――でもこの話を、誰に打ち明けたら信じてくれる?

 幼い頃、お母さんに保育園で流行っていたアニメの話を持ち換えたら「何か悪い病気にでもかかったの? これはあなたに関係のないものだから見なくていいのよ」とアニメから遠ざけられた。家でコマーシャルで流れた途端、チャンネルを切り替えてニュース番組になる。バラエティ番組なんてもってのほかだった。

 不要だと思ったものは近付かせない――だからお母さんには信じてもらえない。「予知夢ができる子なんて、また誰かに変な話を吹き込まれたの?」と学校に乗り込んでくるかもしれない。だから家族には何も話せなかった。
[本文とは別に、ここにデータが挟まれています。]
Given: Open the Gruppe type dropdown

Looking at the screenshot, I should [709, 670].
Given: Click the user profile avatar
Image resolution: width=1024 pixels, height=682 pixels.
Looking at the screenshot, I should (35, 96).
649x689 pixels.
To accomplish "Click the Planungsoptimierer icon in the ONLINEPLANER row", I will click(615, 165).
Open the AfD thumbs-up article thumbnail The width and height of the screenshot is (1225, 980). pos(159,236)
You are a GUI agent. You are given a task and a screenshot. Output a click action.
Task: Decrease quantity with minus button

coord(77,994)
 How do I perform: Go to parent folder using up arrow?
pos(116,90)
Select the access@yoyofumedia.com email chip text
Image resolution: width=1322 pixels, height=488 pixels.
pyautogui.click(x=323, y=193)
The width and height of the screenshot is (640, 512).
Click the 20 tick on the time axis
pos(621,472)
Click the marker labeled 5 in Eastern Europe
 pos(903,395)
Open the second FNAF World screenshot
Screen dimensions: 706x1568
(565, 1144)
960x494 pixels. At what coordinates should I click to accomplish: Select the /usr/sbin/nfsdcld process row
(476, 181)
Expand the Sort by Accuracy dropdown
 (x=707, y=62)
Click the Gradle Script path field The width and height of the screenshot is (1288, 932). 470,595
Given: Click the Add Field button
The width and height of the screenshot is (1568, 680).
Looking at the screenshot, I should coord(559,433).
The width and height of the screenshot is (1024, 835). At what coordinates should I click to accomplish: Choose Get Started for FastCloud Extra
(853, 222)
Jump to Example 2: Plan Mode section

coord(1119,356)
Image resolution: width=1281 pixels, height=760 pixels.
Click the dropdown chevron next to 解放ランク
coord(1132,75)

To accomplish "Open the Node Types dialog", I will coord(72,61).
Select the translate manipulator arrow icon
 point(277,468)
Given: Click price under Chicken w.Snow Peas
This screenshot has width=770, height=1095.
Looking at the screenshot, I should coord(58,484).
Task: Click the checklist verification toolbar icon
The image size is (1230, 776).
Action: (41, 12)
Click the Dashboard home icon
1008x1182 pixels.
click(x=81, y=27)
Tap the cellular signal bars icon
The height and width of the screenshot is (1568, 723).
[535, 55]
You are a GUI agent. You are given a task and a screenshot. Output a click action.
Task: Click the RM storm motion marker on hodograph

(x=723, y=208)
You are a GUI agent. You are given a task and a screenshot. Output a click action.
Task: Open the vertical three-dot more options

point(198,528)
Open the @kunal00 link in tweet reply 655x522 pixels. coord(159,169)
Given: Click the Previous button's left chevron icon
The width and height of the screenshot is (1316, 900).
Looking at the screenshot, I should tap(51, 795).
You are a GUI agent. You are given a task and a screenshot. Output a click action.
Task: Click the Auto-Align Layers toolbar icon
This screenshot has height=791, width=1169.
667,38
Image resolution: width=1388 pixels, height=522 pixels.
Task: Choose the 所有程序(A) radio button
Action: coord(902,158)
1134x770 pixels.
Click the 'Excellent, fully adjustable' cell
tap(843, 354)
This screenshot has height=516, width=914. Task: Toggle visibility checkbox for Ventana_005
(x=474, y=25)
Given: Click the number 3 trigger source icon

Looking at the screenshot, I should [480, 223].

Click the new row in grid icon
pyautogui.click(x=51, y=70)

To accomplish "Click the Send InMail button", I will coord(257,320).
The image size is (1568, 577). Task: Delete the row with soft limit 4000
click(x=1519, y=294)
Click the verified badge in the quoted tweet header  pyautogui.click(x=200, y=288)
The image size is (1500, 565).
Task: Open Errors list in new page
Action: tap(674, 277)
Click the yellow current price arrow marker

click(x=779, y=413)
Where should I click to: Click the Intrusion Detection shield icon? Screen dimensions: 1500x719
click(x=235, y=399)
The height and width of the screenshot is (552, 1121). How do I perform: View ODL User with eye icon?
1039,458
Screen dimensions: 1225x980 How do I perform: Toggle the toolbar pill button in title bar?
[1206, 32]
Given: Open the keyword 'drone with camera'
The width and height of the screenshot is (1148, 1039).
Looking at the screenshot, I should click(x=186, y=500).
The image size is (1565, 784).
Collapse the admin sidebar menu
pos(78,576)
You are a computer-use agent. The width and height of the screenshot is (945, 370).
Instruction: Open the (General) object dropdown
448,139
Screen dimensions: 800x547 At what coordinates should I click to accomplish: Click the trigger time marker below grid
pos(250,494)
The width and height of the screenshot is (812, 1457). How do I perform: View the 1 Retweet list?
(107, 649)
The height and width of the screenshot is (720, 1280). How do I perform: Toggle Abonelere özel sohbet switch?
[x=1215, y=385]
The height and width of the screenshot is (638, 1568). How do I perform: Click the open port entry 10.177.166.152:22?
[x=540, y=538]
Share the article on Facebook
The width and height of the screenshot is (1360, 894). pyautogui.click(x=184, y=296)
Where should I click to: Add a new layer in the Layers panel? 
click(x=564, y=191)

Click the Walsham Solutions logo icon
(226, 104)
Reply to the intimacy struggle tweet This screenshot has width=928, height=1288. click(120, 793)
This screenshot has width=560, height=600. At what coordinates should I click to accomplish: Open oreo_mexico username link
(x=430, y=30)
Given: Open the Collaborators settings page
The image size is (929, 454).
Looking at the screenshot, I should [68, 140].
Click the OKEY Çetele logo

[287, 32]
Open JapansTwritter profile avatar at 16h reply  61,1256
 流行っているものがわからなくて、次第に皆の話に追いつけなくなった。保育園では特に外で遊ぶことが多かった私に友達はほとんどいない。誰と仲が良いかと先生に問われた時、女の子の名前は一人も出せなかった。

 だから本当は、小太郎に話したかった。

 いつも一人でいる彼だけが唯一話せる相手だったから、全部打ち明けて助けてと吐き出してしまいたかった。でも「本当は夢を見て知ってたんだ」なんて言えない。言えるわけがない。なにより、打ち明けたところで信じてくれるかもわからない。

 小太郎に嫌われたくない。――その一心で私は黙っていることを決めた。